Quand à la mission des réconciliateurs elle s'assimile à un exercice de voltigeur de haut vol. C'est que la mission qui leur a été confiée par le Roi fait l'objet d'interprétations radicalement différentes selon que l'on est flamand ou francophone.

Pour le MR et le CDH, c'est clair, Yves Leterme ne peut plus se mêler de questions communautaires. Mieux, si les partis flamands de l'orange bleue s'engagent sans arrière-pensées dans ce processus, ils pourraient estimer qu'il s'agit-là du geste d'apaisement qu'ils attendent après la claque reçue lors du vote sur BHV.

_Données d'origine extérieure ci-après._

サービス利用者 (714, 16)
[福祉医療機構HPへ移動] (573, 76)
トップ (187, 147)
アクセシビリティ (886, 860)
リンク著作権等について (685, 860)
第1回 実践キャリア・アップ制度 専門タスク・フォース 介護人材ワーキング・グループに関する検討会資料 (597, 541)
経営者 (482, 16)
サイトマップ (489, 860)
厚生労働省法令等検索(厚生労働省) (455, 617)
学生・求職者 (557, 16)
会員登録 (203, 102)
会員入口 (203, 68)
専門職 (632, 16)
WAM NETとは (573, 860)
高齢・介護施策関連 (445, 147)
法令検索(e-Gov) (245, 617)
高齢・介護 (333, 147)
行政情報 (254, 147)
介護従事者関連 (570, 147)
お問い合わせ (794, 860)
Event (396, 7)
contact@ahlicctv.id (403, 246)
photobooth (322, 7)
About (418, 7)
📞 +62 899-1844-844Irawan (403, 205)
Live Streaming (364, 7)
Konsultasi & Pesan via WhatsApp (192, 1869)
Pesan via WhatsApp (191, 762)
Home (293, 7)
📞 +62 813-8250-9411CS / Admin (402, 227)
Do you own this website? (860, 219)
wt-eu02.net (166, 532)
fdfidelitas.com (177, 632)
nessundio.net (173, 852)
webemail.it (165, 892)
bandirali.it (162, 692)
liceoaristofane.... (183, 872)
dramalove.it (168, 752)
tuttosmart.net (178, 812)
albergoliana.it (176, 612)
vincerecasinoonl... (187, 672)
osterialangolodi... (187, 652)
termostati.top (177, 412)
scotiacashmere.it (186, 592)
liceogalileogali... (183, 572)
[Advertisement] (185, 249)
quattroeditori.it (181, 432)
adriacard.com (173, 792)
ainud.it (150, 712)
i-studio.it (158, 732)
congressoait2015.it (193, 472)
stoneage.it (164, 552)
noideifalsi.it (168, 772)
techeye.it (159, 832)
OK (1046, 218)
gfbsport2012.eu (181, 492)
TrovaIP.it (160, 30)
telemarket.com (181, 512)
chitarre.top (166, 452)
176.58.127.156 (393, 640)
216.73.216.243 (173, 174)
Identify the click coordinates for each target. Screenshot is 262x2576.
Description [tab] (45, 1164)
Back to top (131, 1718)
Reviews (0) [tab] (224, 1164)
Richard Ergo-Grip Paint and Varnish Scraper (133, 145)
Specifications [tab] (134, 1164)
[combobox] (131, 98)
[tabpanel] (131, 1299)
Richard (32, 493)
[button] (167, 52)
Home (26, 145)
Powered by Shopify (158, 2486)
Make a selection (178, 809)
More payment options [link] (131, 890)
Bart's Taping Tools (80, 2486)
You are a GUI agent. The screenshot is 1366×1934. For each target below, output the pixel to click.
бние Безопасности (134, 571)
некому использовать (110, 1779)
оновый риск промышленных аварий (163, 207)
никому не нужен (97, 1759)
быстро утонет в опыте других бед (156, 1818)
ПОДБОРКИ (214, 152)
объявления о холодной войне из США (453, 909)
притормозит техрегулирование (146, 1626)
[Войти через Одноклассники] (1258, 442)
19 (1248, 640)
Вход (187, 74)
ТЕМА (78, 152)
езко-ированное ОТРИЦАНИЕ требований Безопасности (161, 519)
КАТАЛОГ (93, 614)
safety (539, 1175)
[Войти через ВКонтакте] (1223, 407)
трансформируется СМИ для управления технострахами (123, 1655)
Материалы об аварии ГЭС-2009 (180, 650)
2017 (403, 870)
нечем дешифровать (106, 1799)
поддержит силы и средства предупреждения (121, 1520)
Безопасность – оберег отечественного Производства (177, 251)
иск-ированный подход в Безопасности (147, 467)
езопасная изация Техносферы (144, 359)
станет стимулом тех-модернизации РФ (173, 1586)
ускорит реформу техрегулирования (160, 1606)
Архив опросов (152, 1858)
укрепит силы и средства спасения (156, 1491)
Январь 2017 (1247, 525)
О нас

Le CD & V/NV.A et l'Open VLD font une lecture fort différente du processus engagé. Non seulement ils exigent que Leterme poursuive sa mission, y compris sur le volet communautaire. Mais ils attendent des francophones qu'ils s'engagent sans retenue dans la voie d'une réforme institutionnelle de première grandeur. Et si les francophones traînent par trop des pieds, ils menacent de renouveler les passages en force comme ils l'ont fait pour BHV.

Devant une telle cacophonie, le Roi a décidé de reprendre la main et de voir, ce qu'il n'avait pas fait la semaine dernière, l'ensemble des partis démocratiques. Histoire que tout le monde comprenne la même chose. On verra alors si la mission des réconciliateurs a une petite chance d'aboutir.

En attendant, les francophones ont encore réussi à faire étalage de leurs divergences. Au parlement de la Communauté française d'abord : ils ont échangé des noms d'oiseaux et, sur les plateaux de télévision, ce dimanche, chacun a pu les voir s'étriper à qui mieux mieux. Il serait temps que les leaders francophones fassent passer leurs ambitions personnelles derrière l'intérêt commun.